Socialist Alliance holds state conference

March 6, 2010
Issue 

The Socialist Alliance (SA) held its Victorian state conference on February 27, with about 80 people taking part.

Victorian Indigenous activist Sharon Firebrace acknowledged the traditional owners of the land and kicked off the first session, which was focused on trade union solidarity with the Alyawarr people.

Tim Gooden, secretary of the Geelong and Region Trades and Labour Council, and Mick Bull, from the Australian Manufacturing Workers Union, spoke about their experiences on the trade union brigade that helped build the "protest house" at the Alyawarr people's walk-off camp in central Australia.

Saradha Nathan from the Tamil community in Sydney and Pamela Curr, refugee advocate from the Asylum Seeker Resource Centre, addressed a workshop on Tamil refugees and spoke about their experiences in Merak, Indonesia and their visit to immigration detention cells in Jakarta.

Curr said mandatory detention was still a key issue under the Rudd government for refugee activists.

Melbourne university academic Hans Baer conducted a workshop on the need for an ecosocialist perspective in the climate movement.

Julia Burder from the Geelong branch of Resistance spoke alongside Phoebe Kelloway, National Union of Students queer officer and a campaigner with Equal Love about the struggle for same-sex marriage rights.
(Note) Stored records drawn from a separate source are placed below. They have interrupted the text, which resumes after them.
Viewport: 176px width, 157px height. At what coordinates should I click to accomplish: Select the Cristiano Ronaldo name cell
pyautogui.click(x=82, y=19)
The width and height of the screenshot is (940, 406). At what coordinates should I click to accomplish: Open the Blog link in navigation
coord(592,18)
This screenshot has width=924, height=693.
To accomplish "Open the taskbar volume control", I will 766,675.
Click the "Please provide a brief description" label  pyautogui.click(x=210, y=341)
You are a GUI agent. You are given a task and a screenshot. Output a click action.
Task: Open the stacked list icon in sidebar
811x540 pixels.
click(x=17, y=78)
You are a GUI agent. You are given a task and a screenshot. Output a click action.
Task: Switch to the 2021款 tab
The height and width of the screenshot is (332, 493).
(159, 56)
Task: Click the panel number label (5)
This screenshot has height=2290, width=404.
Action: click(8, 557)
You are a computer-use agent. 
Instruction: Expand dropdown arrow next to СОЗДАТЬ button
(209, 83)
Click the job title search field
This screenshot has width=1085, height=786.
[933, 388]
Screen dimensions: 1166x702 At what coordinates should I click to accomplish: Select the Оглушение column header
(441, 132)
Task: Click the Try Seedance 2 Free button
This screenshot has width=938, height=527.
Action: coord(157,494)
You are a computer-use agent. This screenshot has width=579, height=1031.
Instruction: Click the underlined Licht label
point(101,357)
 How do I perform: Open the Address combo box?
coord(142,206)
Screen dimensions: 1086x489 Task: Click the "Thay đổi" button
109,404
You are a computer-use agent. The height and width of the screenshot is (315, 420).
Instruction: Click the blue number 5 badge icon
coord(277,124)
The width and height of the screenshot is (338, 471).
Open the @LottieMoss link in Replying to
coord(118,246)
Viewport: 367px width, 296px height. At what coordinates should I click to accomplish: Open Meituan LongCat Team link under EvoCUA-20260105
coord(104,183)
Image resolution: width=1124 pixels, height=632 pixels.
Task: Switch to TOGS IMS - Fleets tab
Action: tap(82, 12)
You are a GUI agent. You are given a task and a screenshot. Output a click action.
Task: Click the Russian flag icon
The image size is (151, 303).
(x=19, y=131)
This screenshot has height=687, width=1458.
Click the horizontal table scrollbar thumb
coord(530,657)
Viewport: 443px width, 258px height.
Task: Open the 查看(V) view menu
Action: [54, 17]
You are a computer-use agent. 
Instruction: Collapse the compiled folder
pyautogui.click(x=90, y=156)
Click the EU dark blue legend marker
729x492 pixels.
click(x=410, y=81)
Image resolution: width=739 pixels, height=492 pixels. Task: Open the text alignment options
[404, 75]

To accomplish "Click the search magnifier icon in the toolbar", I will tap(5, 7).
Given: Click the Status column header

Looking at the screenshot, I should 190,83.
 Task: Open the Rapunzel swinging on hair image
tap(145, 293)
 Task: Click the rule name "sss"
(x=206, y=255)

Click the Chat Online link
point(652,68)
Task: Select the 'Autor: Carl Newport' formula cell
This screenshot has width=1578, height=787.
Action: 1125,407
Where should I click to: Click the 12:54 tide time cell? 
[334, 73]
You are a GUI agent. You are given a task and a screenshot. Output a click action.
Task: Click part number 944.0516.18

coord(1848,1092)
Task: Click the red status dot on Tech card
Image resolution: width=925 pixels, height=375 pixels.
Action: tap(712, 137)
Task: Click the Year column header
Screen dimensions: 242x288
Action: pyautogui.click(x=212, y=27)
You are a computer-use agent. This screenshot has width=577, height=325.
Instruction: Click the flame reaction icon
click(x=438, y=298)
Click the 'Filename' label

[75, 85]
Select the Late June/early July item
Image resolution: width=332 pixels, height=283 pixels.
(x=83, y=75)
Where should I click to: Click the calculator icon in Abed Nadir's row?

Cate Lewis from the Australia-Western Sahara group addressed conference goers on the liberation struggle of Western Saharans, before a march to the Victorian Trades Hall to support the raising of the Western Sahara flag there, as a mark of solidarity.

A panel devoted to climate change consisted of SA's Ben Courtice, who is running in the federal seat of Gellibrand; Climate Action Centre coordinator, Damien Lawson; and Victorian secretary of the United Firefighters Union, Peter Marshall, who said that "megafires" were happening more frequently, as attested by his members' experiences.

Marshall said successive governments have failed to act on recommendations from inquiries into large fires and Australia has persisted with its flawed policy of ordinary people "defending" their homes, something that most are ill-equipped to do.

He argued that getting the message across about climate change from a "public safety" perspective was an important, new angle.

Lawson said that closing the coal-fired power station Hazelwood was a Victorian climate movement priority and the election of Green parliamentarians in inner city Melbourne seats was a real possibility this year.

Dave Kerin reported back on the SA national conference and emphasised the important step taken immediately beforehand by the Democratic Socialist Perspective, which decided to merge its resources into the Socialist Alliance and build one organisation.

The conference preselected Margarita Windisch to be a Senate candidate. SA plans to have its Senate ticket finalised by the end of March.